• Document section:

>> Begin

Money Talks - Week 11
by Jeff Pasquino
November 14th, 2012

Welcome to "Money Talks". The general purpose of this column will be to give you some advice for one of the more popular methods of adding new fantasy players each week the Free Agency Acquisition Budget, or "FAAB". What this is in a nutshell is a budget of money that every team is given to bid on free agents each week, much like in an auction. Usually this is done via blind bids, meaning that no other owner knows how much you have bid on a given player unless you announce your bid in some sort of a poker-like bluff move. Some leagues do reveal all bids after the bidding is closed and waivers are processed, while other leagues just show winning bids. It can be fun to see if several teams bid on a given player or if an owner spent a ton of money on a guy no one else even wanted.

Enough of that for now. I will give both general advice and also some weekly assistance for this advanced waiver process in this column. I hope you enjoy and get the player(s) you want every week. Here we go.


As with anything in fantasy football, not all leagues are the same. Some are big, some are small. Such is the way with FAAB waivers. Some leagues use a big budget of $1,000 per owner or more, while others use $100 or less. I will assume $1,000 for the purposes of this article and let you, the reader, do the math to adjust to your league. Another difference is that in some leagues the FAAB process is the ONLY way to get new players. Other leagues have the FAAB process first and then allow free transactions for that week on any player not getting a bid (so you can cover your kicker's bye, for example, for free). I will assume that is NOT the case here and think that every transaction will cost you something. If it does not, great but at least you know why I might say to grab a kicker now for a buck.

>> End

• Extracted information:

>> Begin

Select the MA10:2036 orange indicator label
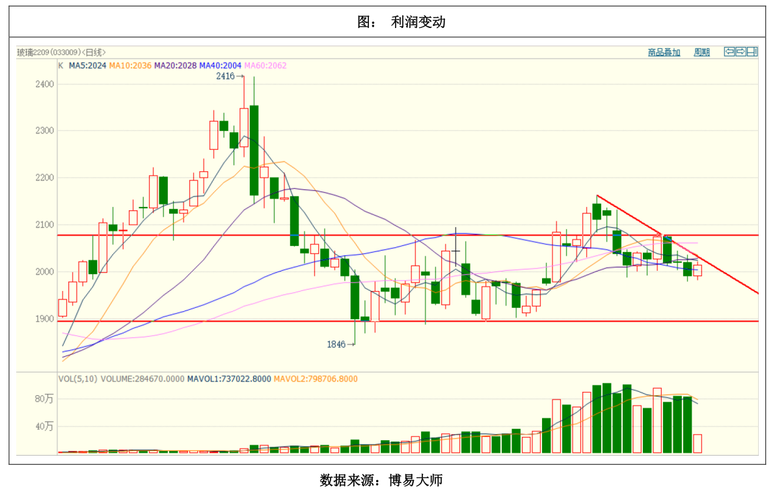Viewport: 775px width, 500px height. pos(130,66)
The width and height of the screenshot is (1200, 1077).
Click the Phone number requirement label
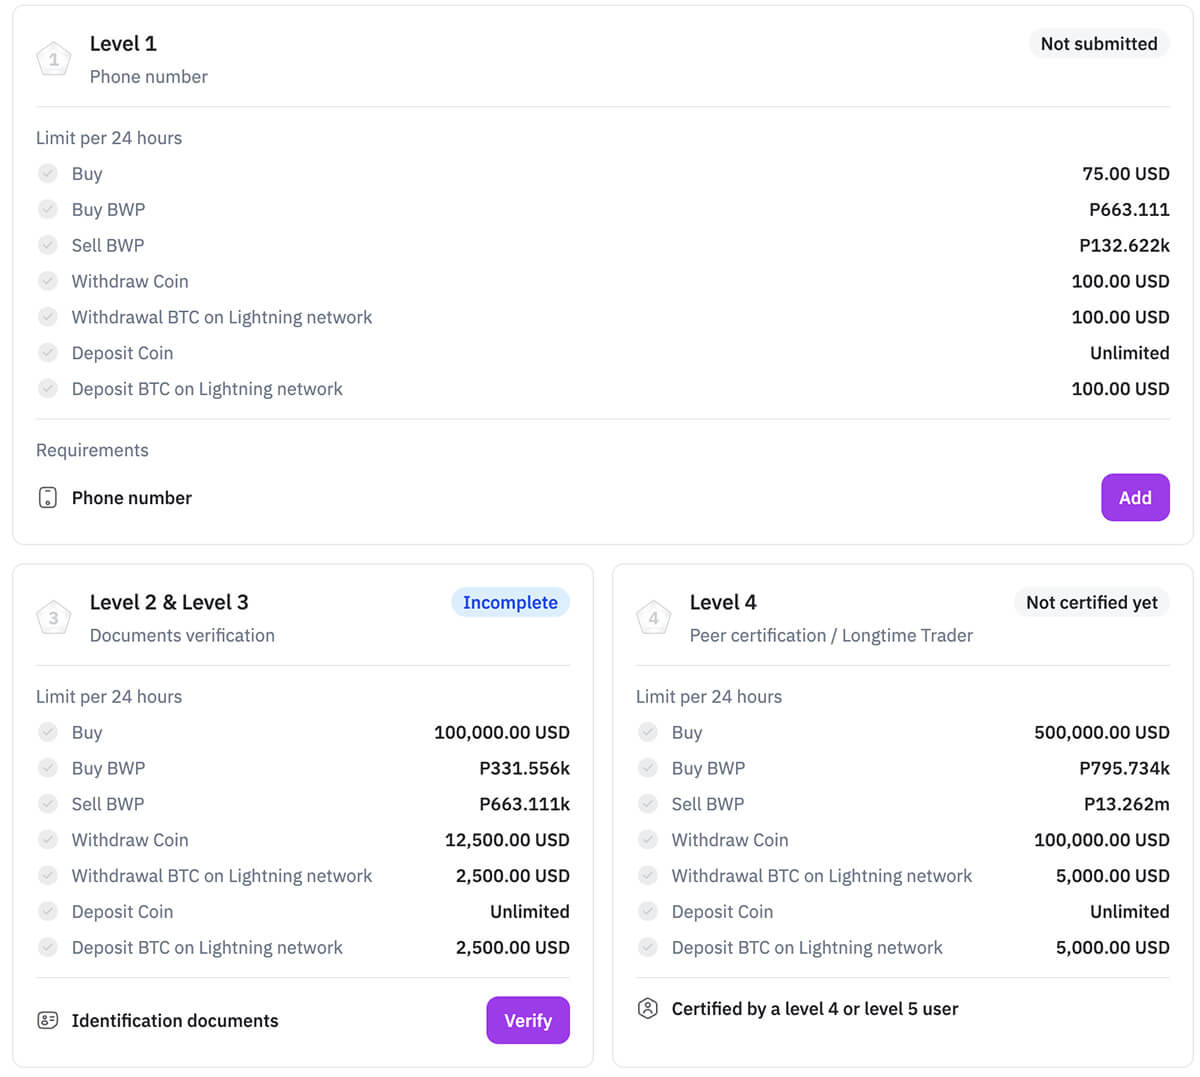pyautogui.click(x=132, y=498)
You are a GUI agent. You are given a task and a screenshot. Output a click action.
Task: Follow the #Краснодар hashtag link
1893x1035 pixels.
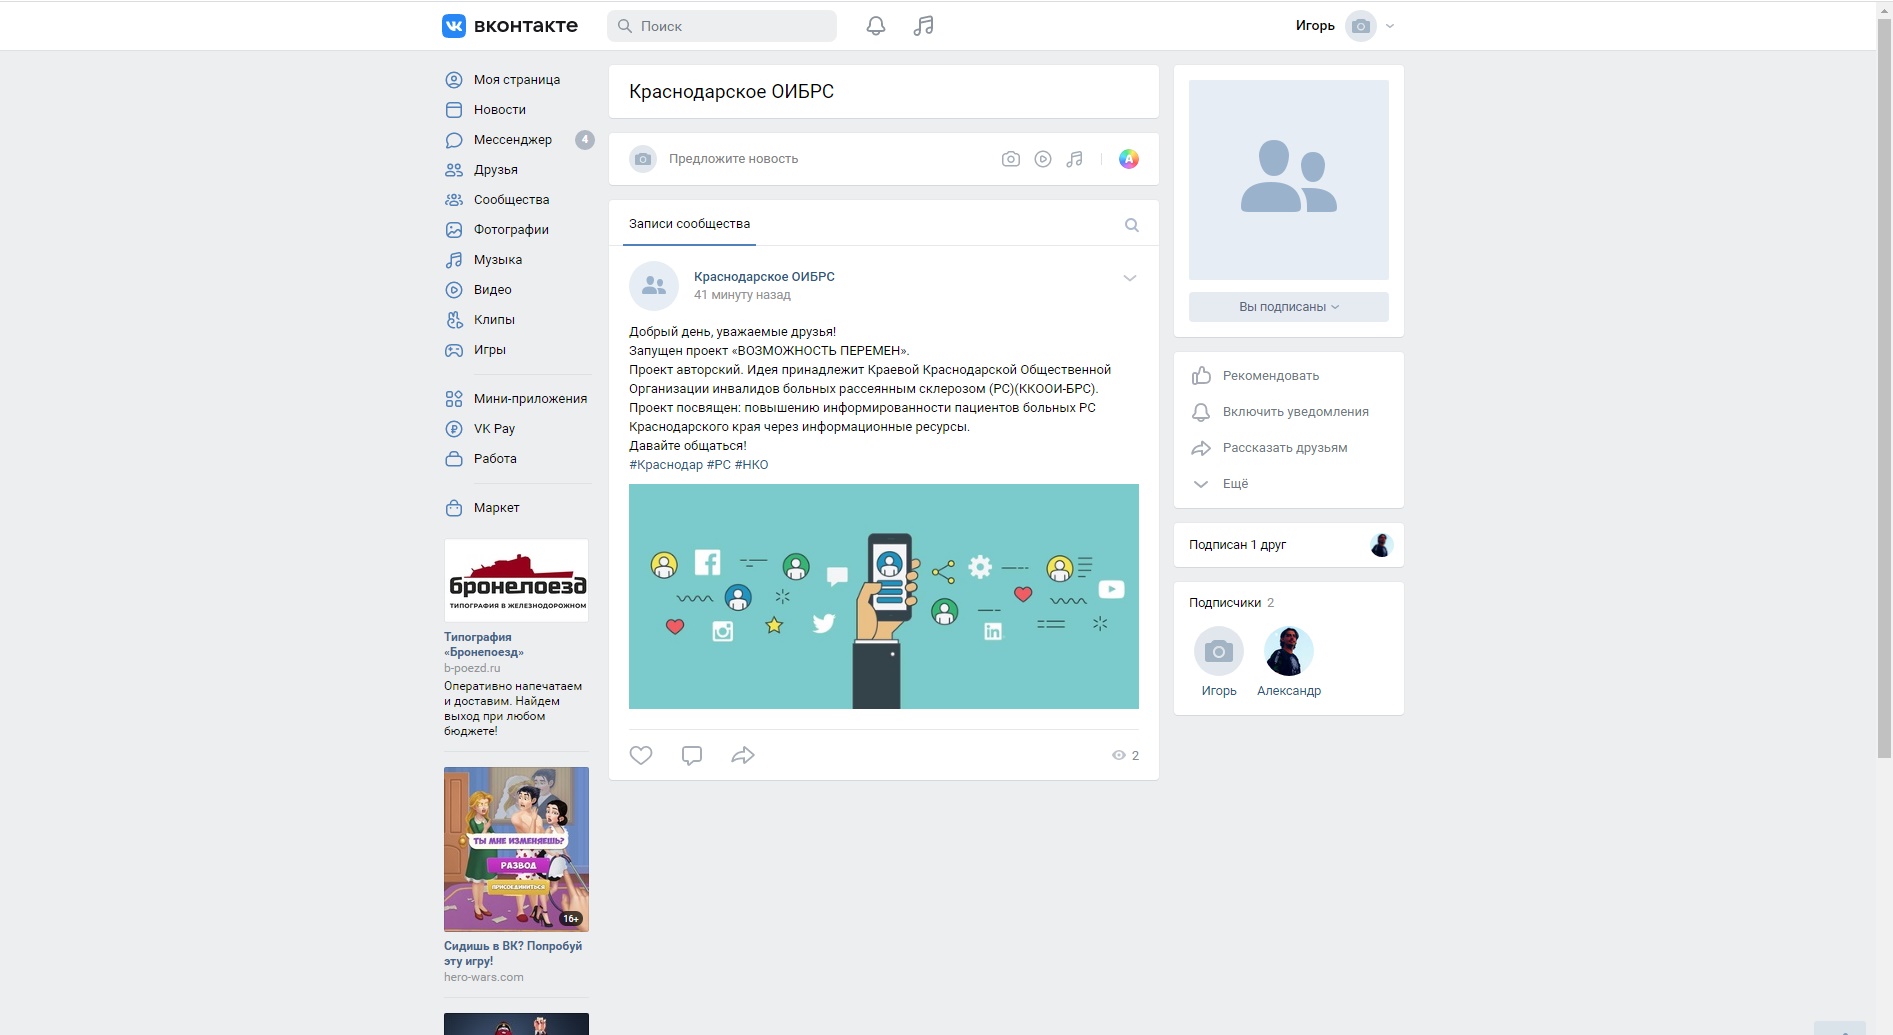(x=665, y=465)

>> End
>> Begin

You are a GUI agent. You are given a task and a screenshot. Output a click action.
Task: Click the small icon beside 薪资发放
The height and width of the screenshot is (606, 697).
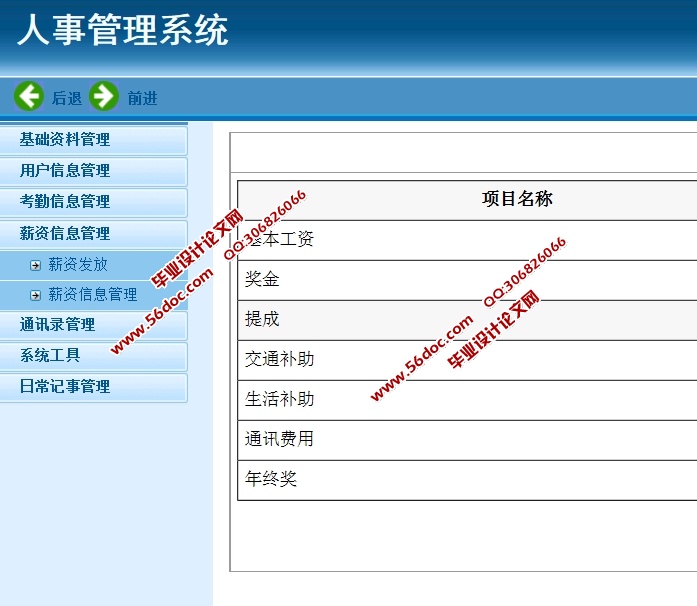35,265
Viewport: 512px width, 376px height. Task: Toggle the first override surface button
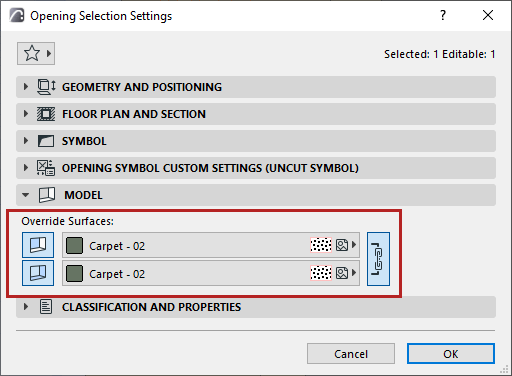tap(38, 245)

>> End
>> Begin

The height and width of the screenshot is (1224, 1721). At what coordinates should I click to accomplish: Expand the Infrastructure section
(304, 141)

>> End

• Task statement:
Update the Money Talks column from "Money Talks - Week" through "else even wanted.", inclusive, replacing "blind bids" with "sealed bids".

• Exercise solution:
Money Talks - Week 11
by Jeff Pasquino
November 14th, 2012

Welcome to "Money Talks". The general purpose of this column will be to give you some advice for one of the more popular methods of adding new fantasy players each week the Free Agency Acquisition Budget, or "FAAB". What this is in a nutshell is a budget of money that every team is given to bid on free agents each week, much like in an auction. Usually this is done via sealed bids, meaning that no other owner knows how much you have bid on a given player unless you announce your bid in some sort of a poker-like bluff move. Some leagues do reveal all bids after the bidding is closed and waivers are processed, while other leagues just show winning bids. It can be fun to see if several teams bid on a given player or if an owner spent a ton of money on a guy no one else even wanted.